Supplied entries: Begin

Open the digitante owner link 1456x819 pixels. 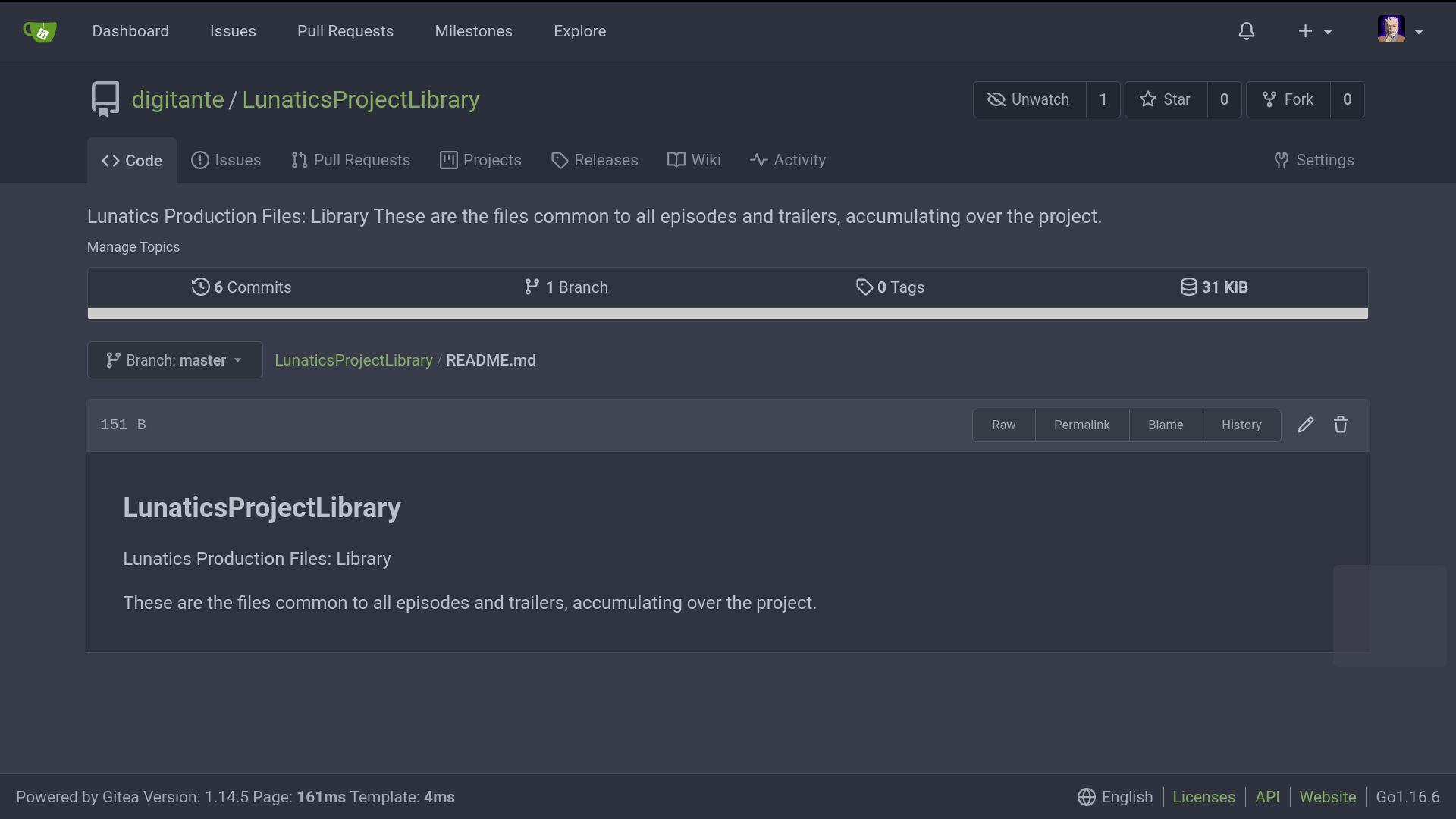(177, 99)
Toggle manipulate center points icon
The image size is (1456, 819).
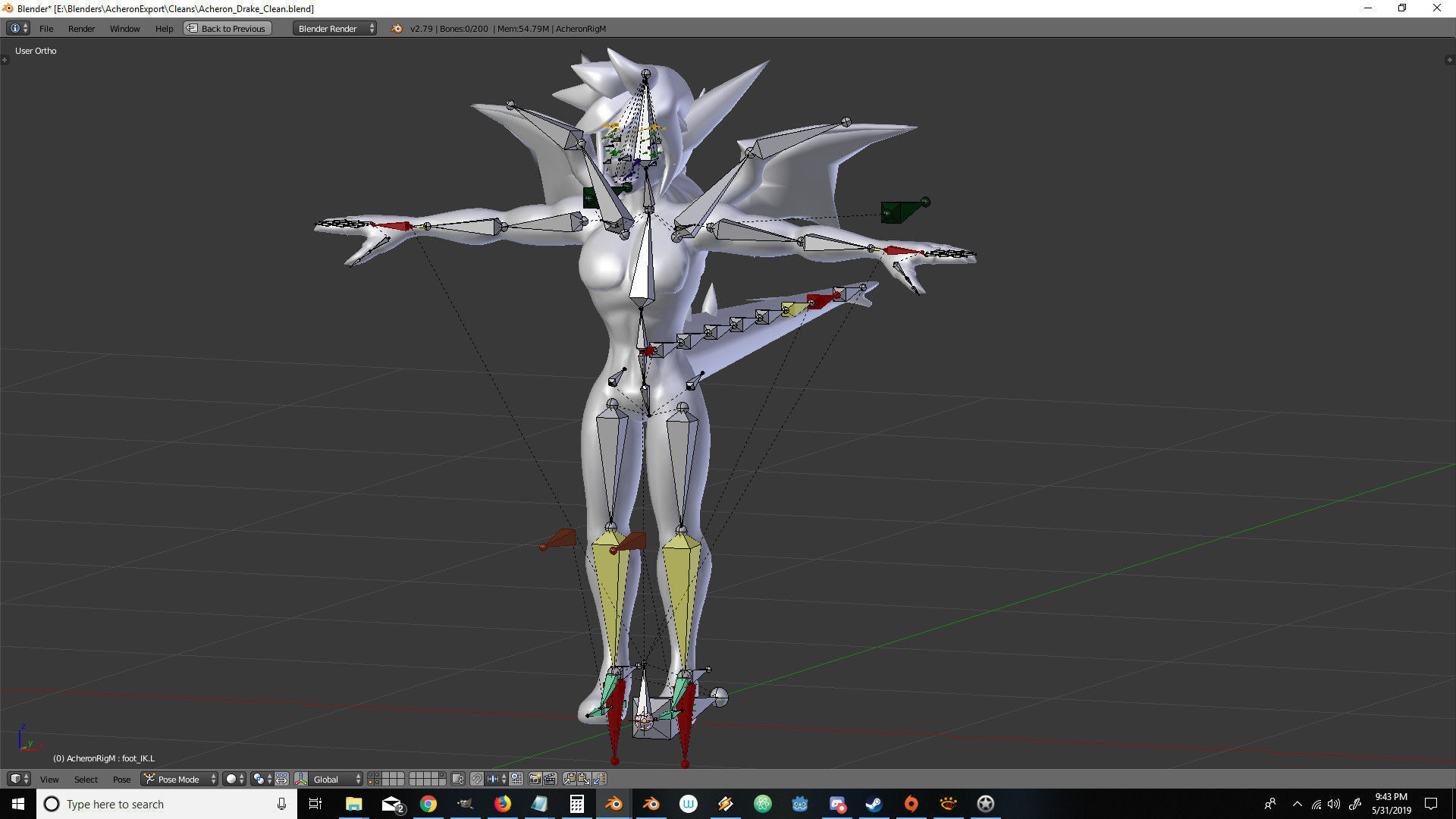(281, 779)
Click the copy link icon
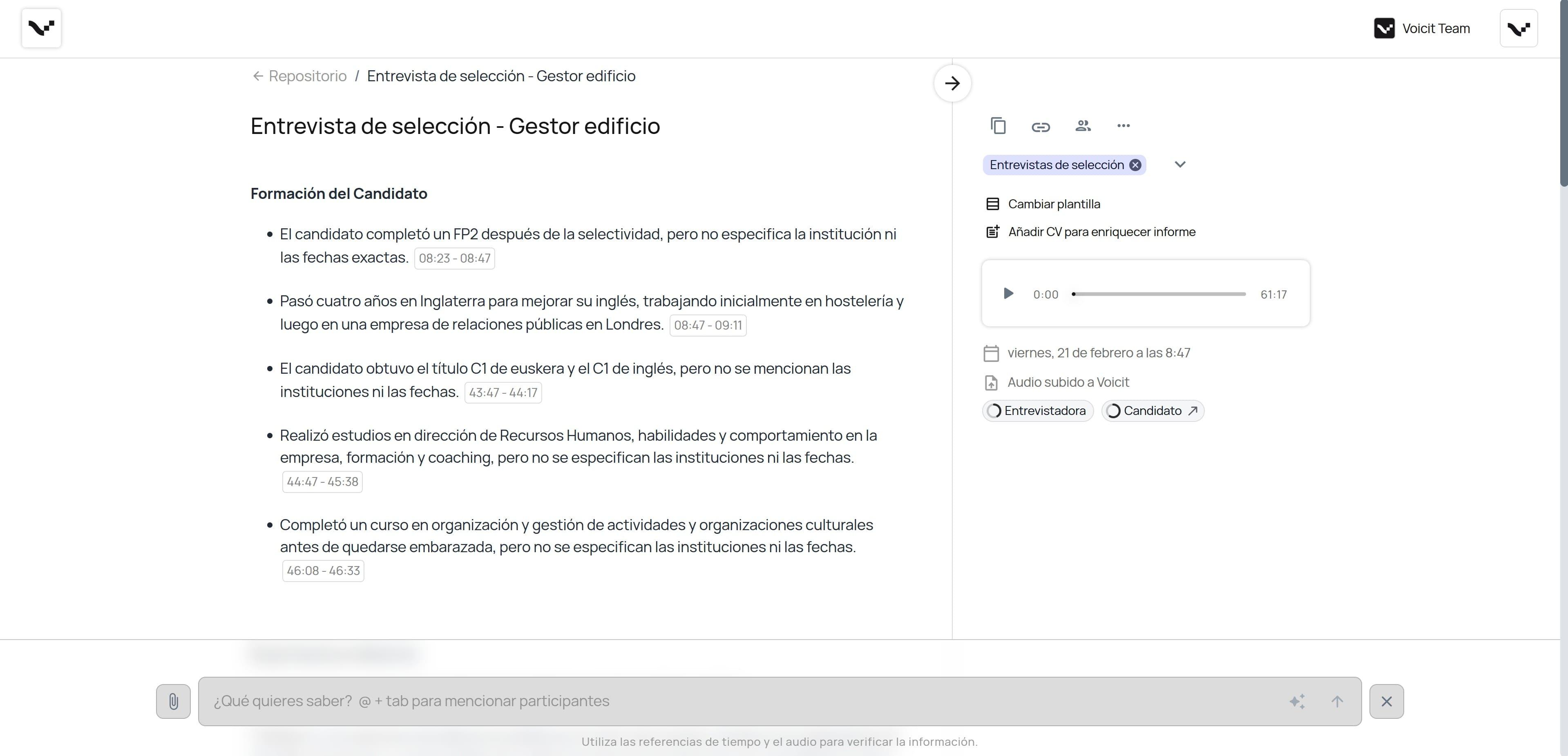The width and height of the screenshot is (1568, 756). [x=1040, y=127]
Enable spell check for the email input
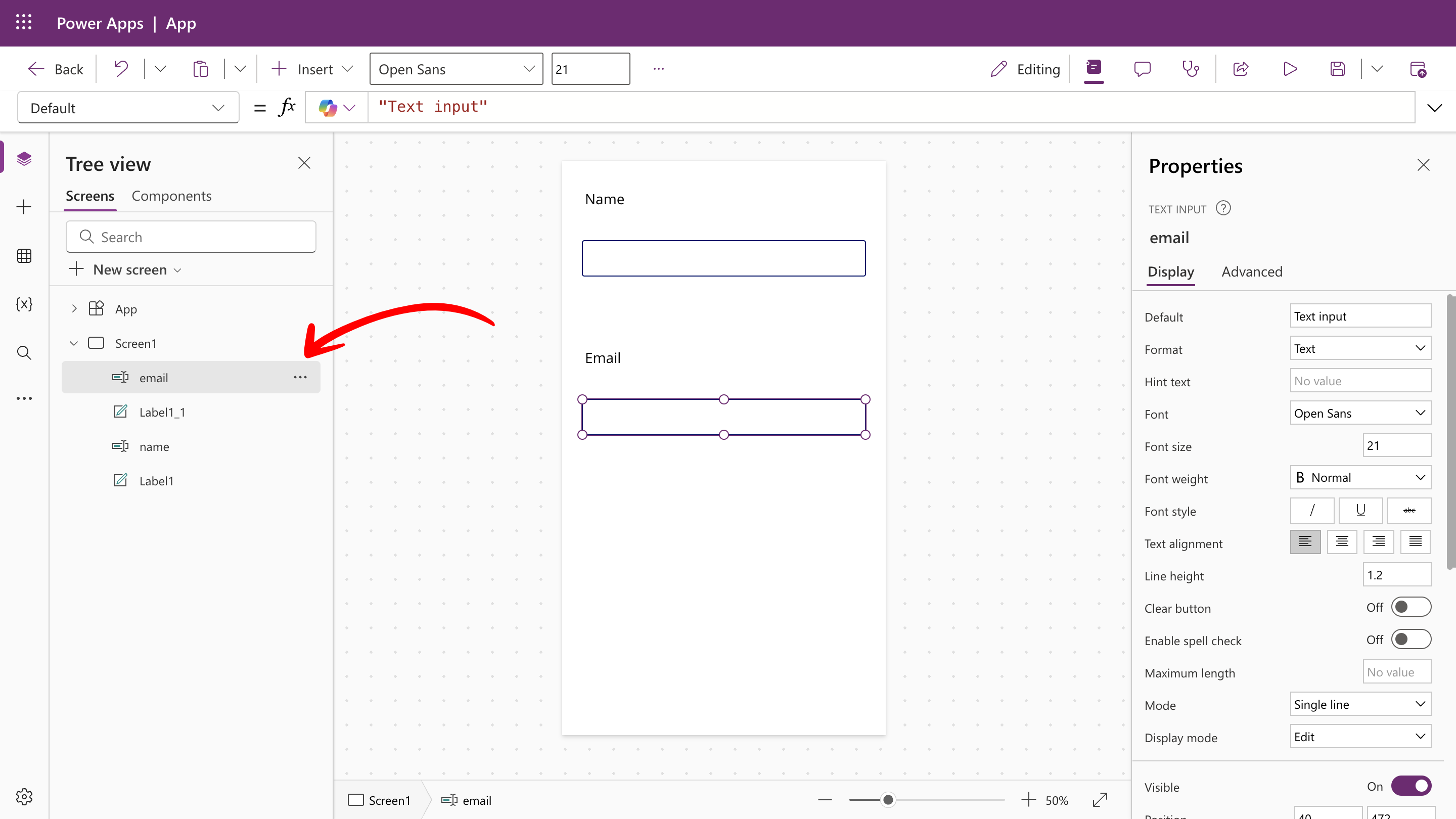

Supplied entries: End

▸ **Description of the task**:
Write out exactly the lines that run from the one containing "The image size is (1456, 819)." to the last line of the entries above, both ends kept, pictures left out.

▸ **Output**:
The image size is (1456, 819).
(281, 779)
Click the copy link icon
The width and height of the screenshot is (1568, 756). [x=1040, y=127]
Enable spell check for the email input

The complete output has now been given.